**PROMPT:**
All of the data below should be copied exactly as it stands.

____________________

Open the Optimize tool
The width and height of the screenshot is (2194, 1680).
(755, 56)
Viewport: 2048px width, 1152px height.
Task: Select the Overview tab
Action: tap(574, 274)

____________________

**WRITTEN ANSWER:**
Open the Optimize tool
The width and height of the screenshot is (2194, 1680).
(755, 56)
Viewport: 2048px width, 1152px height.
Task: Select the Overview tab
Action: tap(574, 274)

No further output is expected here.